Frequently asked questions
Will my image be sent anywhere?
No. Document Scanner runs locally in your browser. The image never leaves your computer.
What if I'm using a school or work computer?
Document Scanner works through any modern web browser. It doesn't require installing software or admin privileges.
Is there a tutorial or video?
The tool itself is the tutorial. Six steps and you're done. If anything is unclear, the in-tool tooltips explain each option.
Is there a phone version?
Same site.

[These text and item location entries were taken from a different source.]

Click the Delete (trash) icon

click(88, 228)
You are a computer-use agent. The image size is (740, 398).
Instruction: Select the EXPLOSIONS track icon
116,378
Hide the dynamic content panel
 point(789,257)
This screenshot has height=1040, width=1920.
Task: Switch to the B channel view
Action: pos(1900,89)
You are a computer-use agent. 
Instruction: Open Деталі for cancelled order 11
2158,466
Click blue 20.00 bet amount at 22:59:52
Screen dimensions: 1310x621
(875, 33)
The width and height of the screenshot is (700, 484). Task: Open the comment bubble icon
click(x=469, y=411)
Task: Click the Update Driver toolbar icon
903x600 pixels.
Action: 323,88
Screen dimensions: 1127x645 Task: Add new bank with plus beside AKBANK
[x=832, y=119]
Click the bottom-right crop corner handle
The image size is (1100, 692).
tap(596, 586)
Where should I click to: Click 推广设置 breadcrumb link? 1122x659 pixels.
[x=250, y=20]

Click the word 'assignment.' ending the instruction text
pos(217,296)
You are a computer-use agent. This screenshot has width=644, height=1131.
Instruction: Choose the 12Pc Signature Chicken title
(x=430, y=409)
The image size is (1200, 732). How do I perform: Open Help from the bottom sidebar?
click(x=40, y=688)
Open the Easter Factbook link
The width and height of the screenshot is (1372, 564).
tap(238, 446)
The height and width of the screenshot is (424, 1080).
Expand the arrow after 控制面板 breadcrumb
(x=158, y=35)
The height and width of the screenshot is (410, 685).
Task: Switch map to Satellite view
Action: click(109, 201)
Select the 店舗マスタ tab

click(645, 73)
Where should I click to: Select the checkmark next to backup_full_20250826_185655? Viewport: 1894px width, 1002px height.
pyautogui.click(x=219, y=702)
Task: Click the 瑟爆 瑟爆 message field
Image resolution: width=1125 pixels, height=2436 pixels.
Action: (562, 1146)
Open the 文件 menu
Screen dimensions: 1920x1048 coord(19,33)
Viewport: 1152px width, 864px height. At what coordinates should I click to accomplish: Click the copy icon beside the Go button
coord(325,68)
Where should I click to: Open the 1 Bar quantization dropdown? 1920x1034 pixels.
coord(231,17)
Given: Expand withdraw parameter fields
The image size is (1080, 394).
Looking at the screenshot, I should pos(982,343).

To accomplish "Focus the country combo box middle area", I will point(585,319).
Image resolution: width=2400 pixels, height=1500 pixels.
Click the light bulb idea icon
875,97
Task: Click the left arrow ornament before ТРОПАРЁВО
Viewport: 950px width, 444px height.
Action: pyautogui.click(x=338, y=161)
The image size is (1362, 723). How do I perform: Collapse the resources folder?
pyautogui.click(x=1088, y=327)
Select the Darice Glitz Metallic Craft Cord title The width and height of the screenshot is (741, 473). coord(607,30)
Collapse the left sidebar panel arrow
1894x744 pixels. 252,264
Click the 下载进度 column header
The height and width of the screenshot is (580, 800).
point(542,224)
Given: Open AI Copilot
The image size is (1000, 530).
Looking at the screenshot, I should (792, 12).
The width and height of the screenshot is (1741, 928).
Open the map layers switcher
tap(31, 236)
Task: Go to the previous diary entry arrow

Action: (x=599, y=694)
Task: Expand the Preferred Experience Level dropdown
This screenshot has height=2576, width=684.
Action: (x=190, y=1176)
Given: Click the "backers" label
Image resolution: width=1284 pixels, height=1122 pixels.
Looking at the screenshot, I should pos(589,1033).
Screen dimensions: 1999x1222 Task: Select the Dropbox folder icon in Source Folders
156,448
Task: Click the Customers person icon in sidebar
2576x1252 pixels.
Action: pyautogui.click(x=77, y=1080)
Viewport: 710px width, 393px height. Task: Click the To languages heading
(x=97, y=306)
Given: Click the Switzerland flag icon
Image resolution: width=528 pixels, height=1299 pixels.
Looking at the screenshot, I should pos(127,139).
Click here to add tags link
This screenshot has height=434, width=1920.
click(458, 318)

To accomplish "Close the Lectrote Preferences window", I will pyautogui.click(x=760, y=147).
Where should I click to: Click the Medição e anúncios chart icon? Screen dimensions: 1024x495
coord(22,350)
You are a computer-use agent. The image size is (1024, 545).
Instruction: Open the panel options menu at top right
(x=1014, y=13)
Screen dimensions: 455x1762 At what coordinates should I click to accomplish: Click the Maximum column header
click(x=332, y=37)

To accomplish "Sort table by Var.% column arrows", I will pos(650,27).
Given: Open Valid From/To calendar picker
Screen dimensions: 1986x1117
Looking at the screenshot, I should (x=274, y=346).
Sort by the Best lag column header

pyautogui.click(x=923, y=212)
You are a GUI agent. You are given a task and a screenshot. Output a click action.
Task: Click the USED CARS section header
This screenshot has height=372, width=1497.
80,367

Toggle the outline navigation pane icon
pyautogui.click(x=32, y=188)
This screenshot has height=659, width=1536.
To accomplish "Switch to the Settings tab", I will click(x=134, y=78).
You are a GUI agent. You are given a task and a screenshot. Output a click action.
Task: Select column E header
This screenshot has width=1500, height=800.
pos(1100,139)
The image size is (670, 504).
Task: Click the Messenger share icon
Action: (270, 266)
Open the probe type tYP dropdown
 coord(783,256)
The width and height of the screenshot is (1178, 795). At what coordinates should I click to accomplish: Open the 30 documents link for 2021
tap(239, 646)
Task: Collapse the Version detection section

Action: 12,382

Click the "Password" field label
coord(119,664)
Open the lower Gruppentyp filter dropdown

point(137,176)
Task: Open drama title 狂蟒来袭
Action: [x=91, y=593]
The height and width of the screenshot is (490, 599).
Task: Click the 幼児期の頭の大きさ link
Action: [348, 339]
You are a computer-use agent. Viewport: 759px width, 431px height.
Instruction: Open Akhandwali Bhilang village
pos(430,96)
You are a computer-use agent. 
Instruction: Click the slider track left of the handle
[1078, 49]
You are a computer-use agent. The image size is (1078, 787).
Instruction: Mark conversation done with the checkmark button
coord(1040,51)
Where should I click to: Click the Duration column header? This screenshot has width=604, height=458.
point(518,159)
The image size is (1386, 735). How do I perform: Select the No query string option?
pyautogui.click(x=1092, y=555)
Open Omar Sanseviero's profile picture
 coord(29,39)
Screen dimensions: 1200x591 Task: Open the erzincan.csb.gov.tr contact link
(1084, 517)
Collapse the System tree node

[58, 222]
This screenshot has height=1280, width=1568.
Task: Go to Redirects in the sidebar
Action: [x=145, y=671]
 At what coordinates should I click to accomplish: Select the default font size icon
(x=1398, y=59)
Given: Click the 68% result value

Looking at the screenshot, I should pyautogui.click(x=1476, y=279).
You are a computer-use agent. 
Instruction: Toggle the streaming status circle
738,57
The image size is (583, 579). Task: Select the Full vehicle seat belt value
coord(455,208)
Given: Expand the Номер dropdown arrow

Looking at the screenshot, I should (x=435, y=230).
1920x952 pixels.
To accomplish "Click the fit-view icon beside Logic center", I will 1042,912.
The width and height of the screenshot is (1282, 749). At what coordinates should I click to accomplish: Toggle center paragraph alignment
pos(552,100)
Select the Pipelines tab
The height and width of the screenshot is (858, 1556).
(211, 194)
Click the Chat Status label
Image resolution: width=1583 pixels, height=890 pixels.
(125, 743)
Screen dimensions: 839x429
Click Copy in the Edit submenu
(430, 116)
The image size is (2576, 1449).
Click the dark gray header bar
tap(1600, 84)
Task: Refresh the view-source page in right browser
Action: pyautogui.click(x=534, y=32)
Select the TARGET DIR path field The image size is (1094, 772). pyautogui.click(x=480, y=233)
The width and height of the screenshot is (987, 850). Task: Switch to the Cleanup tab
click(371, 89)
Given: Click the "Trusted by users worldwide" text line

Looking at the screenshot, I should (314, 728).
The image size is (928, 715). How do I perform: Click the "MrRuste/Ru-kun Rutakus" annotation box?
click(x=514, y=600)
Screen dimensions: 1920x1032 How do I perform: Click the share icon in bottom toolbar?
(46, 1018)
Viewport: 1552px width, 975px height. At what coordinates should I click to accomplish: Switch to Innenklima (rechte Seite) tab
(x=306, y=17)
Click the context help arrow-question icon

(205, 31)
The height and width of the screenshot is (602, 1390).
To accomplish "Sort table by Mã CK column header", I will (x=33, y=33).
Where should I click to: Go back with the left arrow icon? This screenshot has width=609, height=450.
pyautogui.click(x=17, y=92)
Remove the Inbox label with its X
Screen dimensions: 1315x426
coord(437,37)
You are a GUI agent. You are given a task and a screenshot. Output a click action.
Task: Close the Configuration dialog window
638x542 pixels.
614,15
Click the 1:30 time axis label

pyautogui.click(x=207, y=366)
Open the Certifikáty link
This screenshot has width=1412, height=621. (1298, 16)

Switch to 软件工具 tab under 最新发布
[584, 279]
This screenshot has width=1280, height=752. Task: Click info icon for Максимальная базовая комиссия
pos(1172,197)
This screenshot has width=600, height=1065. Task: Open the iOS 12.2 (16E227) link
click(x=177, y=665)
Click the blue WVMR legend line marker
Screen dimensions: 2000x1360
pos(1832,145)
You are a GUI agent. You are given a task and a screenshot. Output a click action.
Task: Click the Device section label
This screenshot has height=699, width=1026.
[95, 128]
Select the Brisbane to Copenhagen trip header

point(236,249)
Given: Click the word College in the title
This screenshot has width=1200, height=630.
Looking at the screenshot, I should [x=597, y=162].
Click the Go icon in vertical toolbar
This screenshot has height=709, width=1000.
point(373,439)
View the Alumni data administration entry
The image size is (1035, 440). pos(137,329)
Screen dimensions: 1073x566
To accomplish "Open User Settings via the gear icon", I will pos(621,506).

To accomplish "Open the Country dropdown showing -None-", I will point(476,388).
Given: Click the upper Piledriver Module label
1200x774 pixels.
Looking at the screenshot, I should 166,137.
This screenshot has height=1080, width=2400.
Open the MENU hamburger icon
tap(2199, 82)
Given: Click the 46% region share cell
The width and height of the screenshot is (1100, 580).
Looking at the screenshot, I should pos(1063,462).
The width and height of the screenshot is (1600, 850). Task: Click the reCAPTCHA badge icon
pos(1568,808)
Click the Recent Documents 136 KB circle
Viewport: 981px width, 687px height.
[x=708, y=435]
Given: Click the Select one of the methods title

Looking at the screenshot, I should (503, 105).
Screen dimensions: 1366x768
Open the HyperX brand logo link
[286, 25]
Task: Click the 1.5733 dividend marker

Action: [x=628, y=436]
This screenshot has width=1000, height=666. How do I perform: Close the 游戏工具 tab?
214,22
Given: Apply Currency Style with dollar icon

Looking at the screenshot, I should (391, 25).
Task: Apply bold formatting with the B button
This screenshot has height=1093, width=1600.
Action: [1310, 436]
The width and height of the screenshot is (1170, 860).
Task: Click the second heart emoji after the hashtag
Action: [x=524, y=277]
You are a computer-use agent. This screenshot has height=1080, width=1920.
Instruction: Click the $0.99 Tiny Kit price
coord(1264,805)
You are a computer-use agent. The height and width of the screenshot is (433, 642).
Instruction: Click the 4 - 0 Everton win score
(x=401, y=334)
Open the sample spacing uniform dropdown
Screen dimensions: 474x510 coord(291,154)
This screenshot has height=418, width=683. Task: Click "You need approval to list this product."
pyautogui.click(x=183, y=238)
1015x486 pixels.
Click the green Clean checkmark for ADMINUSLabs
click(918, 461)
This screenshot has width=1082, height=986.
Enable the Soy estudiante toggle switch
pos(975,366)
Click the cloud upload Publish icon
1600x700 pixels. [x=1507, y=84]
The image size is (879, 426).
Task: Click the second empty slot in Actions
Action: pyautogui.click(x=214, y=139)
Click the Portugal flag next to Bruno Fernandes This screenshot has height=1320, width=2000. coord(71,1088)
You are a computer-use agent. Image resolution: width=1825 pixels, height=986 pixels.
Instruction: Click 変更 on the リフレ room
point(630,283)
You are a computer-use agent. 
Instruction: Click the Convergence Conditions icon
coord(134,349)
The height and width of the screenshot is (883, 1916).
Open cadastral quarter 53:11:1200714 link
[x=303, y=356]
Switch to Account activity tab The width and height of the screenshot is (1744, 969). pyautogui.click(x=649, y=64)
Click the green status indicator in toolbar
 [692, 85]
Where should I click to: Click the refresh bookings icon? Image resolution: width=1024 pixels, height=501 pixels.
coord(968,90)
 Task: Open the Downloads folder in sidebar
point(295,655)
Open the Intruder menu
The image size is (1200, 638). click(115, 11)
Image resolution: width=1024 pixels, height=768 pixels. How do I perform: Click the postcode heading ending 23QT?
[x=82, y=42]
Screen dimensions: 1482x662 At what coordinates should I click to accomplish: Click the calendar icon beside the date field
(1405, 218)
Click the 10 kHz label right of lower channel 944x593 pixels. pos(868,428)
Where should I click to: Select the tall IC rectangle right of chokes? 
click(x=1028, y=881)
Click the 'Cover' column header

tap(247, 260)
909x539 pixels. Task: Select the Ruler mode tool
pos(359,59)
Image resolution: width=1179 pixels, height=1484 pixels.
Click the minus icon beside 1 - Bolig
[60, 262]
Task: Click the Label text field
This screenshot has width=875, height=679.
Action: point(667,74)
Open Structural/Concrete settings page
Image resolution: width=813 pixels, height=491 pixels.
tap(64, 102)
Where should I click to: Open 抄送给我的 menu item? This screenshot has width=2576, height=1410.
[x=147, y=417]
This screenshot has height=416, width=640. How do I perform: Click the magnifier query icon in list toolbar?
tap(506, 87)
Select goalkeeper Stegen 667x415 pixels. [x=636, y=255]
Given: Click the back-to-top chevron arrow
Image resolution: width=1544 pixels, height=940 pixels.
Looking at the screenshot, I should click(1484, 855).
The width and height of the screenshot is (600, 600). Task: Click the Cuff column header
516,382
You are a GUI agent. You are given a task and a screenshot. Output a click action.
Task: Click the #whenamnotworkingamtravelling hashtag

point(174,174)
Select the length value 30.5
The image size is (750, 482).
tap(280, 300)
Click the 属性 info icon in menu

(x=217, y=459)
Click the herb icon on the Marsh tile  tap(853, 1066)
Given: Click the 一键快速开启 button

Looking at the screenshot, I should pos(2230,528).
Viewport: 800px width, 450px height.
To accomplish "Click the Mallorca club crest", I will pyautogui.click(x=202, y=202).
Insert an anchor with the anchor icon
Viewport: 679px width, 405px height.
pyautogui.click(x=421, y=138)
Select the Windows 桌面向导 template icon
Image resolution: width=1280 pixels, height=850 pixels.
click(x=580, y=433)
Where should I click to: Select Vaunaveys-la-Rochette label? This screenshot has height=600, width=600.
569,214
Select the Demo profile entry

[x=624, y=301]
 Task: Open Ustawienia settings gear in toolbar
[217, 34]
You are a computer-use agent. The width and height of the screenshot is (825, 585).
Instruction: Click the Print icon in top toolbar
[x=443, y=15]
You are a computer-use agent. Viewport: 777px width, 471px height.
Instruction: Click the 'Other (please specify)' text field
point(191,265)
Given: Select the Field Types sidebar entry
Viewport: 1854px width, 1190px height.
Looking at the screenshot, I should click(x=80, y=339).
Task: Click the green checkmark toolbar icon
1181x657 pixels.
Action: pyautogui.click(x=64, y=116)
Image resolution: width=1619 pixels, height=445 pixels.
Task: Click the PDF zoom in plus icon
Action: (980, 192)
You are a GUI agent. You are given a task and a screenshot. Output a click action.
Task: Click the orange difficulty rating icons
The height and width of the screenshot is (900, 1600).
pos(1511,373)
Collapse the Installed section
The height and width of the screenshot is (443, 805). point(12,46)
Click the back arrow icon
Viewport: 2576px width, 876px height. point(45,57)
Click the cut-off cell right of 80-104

Document Scanner runs in mobile browsers just like the desktop version — same steps, smaller screen.
Related guides
- Document Scanner for a fast-loading website
- How to make a image under 1MB without ruining quality
- How to work with a image on iPhone (no app to install)
- Document Scanner for printing — when to compress and when to not
- Compress PDF: beginner's step-by-step guide
- Add Subtitles to Video: beginner's step-by-step guide
Ready to try it?
Use the tool: Document Scanner. Browser-only. Nothing is sent to a server.
Last reviewed May 2026. File-size limits, portal requirements, and software defaults change over time — always verify with the destination platform before uploading time-sensitive documents. References to third-party services and products are for descriptive purposes only and do not imply any partnership or endorsement.